For instance, the Downtown and Thomson-East Coast lines were designed with intelligent fault identification systems as well as devices which isolate power trips so that they do not affect an entire line.

Other recommendations, such as more frequent inspections of key components and timely asset replacements, were among those listed by the 2012 Committee of Inquiry.

For the longer term, the panel called for a power system design that will have a downtime of not more than five minutes, and where full recovery can be obtained within 20 minutes.

Ideas for rail power system 'on right track'
Improving electrical system will cost more money and take time but is the way to go, say observers
By Christopher Tan, Senior Transport Correspondent, The Straits Times, 20 Apr 2016

Recommendations to bolster the electrical system of Singapore's rail system are a step in the right direction, industry watchers say.

But they will also result in higher investments.

Associate Professor Gooi Hoay Beng from the Nanyang Technological University's School of Electrical and Electronic Engineering said more money will have to be spent on hardware component maintenance and replacement.

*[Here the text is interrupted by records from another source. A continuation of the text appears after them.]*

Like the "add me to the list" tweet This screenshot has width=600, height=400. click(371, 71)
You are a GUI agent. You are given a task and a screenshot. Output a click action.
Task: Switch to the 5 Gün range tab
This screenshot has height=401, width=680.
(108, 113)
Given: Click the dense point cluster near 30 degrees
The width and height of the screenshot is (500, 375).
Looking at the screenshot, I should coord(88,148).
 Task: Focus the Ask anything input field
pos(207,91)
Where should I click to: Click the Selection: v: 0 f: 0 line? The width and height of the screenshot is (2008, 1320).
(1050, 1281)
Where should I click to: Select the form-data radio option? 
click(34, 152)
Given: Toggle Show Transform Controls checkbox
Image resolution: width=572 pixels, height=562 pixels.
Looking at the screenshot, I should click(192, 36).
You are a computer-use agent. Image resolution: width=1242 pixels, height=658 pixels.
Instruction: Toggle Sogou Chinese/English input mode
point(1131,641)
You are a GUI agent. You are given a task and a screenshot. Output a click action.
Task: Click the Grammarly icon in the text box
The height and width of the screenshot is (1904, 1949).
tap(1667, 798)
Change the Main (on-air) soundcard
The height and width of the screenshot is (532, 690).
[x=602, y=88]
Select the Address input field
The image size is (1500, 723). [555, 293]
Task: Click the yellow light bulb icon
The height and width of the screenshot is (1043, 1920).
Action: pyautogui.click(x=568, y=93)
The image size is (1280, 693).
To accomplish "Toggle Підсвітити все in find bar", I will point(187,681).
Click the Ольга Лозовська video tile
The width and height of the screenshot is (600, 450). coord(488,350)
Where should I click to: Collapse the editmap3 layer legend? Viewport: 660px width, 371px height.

Investment will also have to be made in boosting the IT infrastructure "with lots of real-time sensing for monitoring and control".

The professor was responding to recommendations made by a 13-man panel assembled last December by the Land Transport Authority (LTA) to look into ways to improve the electrical resilience of the rail system here.

Government Parliamentary Committee for Transport chairman Sitoh Yih Pin said: "I note that the panel has recommended that in the long term, the design of the rail system should provide for a maximum downtime of five minutes during a fault.

Prof Gooi noted that an intelligent fault identification software system (iFIS) - which can help pinpoint faults - is a sophisticated system that also requires heftier investment. He added: "It would take some time to acquire the necessary skills and targets but we will get there one day."

"If this can be achieved, it will mean that all commuters can look forward to improved reliability and fewer delays.

"This is good news for all."

According to the LTA, rail disruptions caused by power and trackside faults more than doubled between 2011 and 2014.

In 2011, they accounted for eight incidents, or 2 per cent, of all disruptions. In 2014, they were responsible for 16 incidents, or 5 per cent, of incidents.

The unprecedented network- wide breakdown on July 7 last year was also caused by an electrical fault, which crippled the entire North-South and East-West lines during the evening peak period that day.

And electrical faults have caused a number of fires on the MRT and LRT network, with at least two occurring in tunnels.

National University of Singapore transport researcher Lee Der Horng said that many of the recommendations made by the panel "are what should have been in place".

"Nevertheless, it is good to let the people know that power-related issues are being taken care of."